Geographically, the Ångerman River flows from Vilhelmina through Åsele Municipality, and many electric power stations are built around it.

The town Åsele is located in the middle of the municipality. It has a wooden church, a small historical (open-air) museum, and a nine-hole golf course.

===Localities===
There are two localities (or urban areas) in Åsele Municipality:

| # | Locality | Population |
|---|---|---|
| 1 | Åsele | 1,920 |
| 2 | Fredrika | 254 |

The municipal seat in bold

==Demographics==
This is a demographic table based on Åsele Municipality's electoral districts in the 2022 Swedish general election sourced from SVT's election platform, in turn taken from SCB official statistics.

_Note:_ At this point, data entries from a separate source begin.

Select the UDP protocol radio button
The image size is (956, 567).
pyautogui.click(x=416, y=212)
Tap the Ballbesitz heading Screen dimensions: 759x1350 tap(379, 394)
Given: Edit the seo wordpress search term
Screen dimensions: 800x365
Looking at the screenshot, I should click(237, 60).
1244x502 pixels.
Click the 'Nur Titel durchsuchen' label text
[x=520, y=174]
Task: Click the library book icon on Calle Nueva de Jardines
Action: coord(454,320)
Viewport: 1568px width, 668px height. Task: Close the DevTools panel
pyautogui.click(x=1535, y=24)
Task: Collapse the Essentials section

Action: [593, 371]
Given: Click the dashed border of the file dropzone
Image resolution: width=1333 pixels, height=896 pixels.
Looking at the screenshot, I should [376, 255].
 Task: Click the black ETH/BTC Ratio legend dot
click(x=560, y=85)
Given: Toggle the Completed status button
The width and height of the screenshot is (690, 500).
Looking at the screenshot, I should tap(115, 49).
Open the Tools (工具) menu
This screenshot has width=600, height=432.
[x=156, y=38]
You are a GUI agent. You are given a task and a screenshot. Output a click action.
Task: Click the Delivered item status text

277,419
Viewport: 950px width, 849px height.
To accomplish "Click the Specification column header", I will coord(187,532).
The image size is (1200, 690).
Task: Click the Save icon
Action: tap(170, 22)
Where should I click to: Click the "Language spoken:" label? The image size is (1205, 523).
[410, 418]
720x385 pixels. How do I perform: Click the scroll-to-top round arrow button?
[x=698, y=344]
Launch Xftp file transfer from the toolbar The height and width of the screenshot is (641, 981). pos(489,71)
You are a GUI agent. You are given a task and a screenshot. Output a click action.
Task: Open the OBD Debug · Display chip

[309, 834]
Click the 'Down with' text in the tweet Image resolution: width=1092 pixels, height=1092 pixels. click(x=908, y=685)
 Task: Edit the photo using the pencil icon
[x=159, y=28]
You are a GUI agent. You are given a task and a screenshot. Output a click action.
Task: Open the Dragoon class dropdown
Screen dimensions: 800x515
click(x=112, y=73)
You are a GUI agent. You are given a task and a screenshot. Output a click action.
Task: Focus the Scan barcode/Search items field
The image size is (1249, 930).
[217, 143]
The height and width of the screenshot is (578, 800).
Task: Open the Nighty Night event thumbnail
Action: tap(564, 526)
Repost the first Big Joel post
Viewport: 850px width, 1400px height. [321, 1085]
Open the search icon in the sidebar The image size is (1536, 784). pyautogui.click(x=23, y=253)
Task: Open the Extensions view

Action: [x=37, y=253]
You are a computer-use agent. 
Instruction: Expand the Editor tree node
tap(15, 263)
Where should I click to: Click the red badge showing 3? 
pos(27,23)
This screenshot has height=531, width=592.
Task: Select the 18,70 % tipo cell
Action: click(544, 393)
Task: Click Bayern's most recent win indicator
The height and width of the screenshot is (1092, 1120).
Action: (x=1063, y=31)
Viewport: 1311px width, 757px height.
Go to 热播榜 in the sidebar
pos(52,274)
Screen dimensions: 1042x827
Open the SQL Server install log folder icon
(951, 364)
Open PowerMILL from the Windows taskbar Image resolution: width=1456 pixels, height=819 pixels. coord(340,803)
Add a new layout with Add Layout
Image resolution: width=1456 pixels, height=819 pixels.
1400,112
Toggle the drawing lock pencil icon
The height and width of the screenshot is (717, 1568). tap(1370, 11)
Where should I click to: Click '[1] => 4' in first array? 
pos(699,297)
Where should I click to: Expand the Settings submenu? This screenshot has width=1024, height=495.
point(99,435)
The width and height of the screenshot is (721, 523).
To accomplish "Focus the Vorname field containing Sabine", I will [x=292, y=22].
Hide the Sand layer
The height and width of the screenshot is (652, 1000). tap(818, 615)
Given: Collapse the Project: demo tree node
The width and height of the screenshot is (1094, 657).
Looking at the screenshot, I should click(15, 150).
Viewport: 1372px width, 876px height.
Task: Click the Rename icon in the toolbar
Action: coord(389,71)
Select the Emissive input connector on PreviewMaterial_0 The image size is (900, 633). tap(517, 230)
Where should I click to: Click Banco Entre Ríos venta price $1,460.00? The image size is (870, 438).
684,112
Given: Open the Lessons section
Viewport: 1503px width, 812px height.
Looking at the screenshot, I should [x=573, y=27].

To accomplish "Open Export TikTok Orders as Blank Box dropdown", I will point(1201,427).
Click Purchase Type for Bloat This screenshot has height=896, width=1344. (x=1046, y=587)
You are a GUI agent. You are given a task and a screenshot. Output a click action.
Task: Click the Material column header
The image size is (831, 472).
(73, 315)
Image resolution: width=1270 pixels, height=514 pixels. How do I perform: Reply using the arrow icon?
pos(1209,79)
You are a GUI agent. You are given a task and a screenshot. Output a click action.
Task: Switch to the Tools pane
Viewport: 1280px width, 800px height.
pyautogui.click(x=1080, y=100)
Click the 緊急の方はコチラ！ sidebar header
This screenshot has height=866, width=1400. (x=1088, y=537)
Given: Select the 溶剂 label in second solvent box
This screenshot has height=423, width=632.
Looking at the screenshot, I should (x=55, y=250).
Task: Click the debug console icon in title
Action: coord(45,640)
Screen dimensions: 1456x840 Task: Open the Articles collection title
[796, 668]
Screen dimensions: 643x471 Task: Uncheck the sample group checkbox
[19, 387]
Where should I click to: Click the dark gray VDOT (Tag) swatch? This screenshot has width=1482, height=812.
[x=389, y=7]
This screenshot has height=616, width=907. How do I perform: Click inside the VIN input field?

In total there were 2,803 residents, including 2,126 Swedish citizens of voting age. 54.9% voted for the left coalition and 43.8% for the right coalition. Indicators are in percentage points except population totals and income.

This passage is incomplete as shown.